Further Ruminations on Macho
July 16, 2009
Thinking over yesterday’s reasoned argument ranty screed about America’s masculine sensibilities and our notions of the heroic, I was reminded of an excellent Foreign Policy article by Riehan Salam about the very particular place men play in this recession, both as its cause and its victims. He makes an interesting argument, though I hesitate to draw quite the conclusions as he does… Big historical events are always more complex than the quantities of testosterone could reveal. And yet:
For several years now it has been an established fact that, as behavioral finance economists Brad Barber and Terrance Odean memorably demonstrated in 2001, of all the factors that might correlate with overconfident investment in financial markets—age, marital status, and the like—the most obvious culprit was having a Y chromosome. And now it turns out that not only did the macho men of the heavily male-dominated global finance sector create the conditions for global economic collapse, but they were aided and abetted by their mostly male counterparts in government whose policies, whether consciously or not, acted to artificially prop up macho.
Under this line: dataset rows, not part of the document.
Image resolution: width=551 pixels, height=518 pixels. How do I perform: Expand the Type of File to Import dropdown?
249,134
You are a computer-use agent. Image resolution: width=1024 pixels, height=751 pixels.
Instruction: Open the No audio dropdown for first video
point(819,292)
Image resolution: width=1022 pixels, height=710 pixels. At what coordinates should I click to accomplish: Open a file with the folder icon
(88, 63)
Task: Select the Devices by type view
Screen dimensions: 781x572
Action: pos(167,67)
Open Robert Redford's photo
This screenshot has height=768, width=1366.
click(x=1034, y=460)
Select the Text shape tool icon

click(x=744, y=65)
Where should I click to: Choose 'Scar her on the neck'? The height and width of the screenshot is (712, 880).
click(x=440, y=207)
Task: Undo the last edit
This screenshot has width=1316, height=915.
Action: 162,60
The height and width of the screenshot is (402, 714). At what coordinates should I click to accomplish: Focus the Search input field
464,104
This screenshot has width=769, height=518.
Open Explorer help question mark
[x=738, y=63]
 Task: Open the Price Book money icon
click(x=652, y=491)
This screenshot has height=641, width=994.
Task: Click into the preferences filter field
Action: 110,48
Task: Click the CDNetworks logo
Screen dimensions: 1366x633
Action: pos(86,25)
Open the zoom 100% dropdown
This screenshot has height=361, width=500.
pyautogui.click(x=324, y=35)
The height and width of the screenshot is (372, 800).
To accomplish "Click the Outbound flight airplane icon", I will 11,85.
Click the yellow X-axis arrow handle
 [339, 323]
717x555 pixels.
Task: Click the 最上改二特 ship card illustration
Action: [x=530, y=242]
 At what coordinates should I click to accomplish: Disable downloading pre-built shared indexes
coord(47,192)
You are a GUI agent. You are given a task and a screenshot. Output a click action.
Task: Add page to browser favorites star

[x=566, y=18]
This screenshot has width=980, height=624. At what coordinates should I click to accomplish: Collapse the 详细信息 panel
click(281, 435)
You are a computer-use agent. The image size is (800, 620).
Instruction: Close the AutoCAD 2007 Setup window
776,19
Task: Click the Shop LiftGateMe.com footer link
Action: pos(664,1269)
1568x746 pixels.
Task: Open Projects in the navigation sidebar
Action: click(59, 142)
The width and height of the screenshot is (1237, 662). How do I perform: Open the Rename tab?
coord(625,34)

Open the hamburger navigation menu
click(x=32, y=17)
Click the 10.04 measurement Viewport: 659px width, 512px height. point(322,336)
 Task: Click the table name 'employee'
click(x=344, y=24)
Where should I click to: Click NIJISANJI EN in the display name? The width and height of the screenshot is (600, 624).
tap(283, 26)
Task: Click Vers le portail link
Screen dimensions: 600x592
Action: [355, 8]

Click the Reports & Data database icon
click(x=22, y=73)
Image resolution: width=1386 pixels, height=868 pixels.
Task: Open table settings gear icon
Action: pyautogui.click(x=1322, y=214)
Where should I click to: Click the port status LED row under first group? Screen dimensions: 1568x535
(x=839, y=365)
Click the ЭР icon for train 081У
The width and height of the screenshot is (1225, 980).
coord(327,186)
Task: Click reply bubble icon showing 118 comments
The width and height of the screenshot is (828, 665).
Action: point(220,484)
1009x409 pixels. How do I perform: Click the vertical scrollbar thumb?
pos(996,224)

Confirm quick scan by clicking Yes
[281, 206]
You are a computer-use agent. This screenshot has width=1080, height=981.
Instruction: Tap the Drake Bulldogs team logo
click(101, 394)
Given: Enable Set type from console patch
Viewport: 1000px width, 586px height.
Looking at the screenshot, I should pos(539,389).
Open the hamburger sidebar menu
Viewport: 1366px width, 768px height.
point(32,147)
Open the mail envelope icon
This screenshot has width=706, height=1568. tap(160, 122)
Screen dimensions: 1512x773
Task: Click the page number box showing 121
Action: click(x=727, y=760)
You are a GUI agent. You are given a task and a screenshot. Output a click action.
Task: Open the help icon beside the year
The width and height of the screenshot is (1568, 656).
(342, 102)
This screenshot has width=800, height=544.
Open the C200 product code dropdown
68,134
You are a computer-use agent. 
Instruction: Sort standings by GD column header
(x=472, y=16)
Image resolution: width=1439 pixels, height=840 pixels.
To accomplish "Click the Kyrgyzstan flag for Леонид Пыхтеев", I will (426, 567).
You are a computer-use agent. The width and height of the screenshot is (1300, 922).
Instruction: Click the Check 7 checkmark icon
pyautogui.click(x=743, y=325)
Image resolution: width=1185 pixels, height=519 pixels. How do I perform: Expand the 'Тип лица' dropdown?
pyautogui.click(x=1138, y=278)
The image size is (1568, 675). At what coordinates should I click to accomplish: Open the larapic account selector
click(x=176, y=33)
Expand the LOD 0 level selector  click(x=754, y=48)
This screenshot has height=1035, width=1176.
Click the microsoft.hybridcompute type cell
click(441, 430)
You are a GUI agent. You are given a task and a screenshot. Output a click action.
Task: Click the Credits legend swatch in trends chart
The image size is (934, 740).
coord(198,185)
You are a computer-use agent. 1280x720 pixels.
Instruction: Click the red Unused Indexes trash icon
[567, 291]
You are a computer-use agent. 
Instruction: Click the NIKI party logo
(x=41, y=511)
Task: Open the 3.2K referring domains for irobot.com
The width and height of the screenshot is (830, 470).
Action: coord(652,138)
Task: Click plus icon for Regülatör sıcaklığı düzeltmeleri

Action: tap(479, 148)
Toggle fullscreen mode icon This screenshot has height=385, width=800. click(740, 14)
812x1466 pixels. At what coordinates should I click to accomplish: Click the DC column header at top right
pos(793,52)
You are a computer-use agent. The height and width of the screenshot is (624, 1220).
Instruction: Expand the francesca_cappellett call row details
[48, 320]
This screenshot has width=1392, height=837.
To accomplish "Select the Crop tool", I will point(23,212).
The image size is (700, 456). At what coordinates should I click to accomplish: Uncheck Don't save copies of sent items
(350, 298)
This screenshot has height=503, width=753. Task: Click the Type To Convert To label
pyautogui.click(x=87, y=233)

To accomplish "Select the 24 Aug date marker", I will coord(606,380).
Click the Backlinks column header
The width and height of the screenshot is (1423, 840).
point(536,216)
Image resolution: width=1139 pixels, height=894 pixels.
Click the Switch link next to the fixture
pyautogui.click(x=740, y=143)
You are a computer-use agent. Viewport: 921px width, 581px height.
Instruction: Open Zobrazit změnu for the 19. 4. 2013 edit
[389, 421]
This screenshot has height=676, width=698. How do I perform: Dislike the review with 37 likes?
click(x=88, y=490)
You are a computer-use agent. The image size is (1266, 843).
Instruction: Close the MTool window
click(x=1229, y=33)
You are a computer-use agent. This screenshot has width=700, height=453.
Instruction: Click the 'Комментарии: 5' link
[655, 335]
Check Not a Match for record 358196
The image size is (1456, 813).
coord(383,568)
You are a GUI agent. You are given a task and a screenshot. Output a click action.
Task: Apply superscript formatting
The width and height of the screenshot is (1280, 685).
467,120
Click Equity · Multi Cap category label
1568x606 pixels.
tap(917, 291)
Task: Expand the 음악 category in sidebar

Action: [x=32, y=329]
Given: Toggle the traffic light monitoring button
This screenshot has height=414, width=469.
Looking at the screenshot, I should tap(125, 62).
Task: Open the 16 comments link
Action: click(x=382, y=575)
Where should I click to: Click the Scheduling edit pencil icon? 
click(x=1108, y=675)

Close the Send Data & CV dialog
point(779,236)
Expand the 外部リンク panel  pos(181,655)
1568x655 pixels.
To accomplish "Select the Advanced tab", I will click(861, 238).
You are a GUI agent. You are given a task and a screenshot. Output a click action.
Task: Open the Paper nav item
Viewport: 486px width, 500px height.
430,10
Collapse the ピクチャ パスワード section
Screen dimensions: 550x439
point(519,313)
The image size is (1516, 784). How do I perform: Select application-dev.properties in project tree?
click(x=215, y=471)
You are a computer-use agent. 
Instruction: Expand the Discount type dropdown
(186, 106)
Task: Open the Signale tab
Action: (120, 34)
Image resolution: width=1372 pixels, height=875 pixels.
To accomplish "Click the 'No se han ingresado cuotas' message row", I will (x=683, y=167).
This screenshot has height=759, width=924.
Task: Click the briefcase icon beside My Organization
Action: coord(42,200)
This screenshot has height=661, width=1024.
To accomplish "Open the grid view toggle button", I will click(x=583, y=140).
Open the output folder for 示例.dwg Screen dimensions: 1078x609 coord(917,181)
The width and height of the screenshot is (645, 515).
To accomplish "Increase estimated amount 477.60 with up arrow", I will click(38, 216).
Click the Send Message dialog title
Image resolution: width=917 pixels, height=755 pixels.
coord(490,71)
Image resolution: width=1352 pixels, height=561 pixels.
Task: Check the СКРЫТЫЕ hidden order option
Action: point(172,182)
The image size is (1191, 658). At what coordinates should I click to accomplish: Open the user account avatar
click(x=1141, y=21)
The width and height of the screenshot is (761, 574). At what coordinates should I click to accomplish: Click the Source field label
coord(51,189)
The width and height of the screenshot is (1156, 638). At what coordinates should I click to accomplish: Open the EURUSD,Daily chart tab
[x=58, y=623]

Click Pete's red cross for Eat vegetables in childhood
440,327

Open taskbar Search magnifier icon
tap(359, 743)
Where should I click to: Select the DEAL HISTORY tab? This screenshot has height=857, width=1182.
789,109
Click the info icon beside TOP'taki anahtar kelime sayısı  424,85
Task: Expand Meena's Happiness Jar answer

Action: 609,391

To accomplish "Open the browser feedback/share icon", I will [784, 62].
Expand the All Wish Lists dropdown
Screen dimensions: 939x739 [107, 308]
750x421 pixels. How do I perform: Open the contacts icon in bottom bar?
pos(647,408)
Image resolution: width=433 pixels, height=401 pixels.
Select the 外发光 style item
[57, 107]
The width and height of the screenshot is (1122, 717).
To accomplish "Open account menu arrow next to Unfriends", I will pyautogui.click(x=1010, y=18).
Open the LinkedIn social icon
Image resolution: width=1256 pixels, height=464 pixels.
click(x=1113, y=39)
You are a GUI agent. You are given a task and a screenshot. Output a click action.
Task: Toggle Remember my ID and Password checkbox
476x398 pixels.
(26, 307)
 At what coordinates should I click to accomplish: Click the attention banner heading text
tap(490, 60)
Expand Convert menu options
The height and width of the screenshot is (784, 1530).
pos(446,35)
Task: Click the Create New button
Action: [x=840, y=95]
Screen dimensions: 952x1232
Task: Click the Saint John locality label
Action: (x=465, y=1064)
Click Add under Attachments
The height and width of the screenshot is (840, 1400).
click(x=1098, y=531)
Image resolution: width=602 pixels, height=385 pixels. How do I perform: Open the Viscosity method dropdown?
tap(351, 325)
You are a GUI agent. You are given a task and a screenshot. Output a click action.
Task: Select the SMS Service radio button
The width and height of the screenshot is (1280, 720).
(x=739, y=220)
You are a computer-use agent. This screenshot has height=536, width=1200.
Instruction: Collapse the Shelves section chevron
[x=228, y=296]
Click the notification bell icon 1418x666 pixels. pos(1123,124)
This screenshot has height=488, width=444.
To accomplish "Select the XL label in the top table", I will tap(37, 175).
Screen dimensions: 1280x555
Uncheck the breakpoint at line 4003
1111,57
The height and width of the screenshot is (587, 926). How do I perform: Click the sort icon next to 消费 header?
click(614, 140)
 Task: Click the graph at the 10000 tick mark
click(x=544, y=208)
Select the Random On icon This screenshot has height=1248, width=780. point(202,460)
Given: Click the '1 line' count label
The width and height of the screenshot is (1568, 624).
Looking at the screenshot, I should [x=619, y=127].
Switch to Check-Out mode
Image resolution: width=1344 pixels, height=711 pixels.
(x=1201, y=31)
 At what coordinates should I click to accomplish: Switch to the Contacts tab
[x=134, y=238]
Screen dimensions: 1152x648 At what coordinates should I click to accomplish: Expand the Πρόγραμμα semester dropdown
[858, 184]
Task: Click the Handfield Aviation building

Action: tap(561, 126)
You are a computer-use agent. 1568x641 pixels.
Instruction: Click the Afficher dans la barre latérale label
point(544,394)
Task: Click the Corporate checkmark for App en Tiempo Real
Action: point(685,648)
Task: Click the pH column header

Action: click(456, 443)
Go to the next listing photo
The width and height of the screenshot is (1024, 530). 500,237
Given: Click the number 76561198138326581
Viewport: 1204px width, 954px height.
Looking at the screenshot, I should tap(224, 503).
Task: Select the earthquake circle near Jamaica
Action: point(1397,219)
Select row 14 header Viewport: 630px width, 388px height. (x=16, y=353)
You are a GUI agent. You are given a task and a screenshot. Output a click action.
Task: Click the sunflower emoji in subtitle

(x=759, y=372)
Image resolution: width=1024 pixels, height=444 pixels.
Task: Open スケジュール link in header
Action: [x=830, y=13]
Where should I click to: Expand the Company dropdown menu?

Its worth your time to read the whole thing, if you haven’t already. It was pointed out in the comments section to yesterday’s post that there’s a world of difference between stock brokers and pilots, which I think goes without saying. Excepting Glenn Beck-inspired lynch mobs, the level of danger in securities trading is quite low. Yet to hear it told, many in the financial world were under the belief that their work should have carried a comparable level of cachet… Or, at a bare minimum, that the levels of ballsiness required to do investment banking elevated it above the tedium that that profession is legendary for. Think about Paulson, or Cassano, or Cohen, or any of the iconic figures to emerge from the financial crisis: the thing that is striking about all of them is (a) just how heroic/cutthroat/testosterific they saw their work and (b) how their taste for “innovative” financial products amplified that self-image well beyond its proper constraints. While the traits singled out in (a) are going to be operative at the top of any field as a matter of necessity, they rarely acquire the heroic undertones they did in the run-up to the collapse, and its that bubble-born mentality Domenach is praising that, at least so far as it relates to business, should probably be confined to the ash-heap. (And, if Salam is right, already has been.)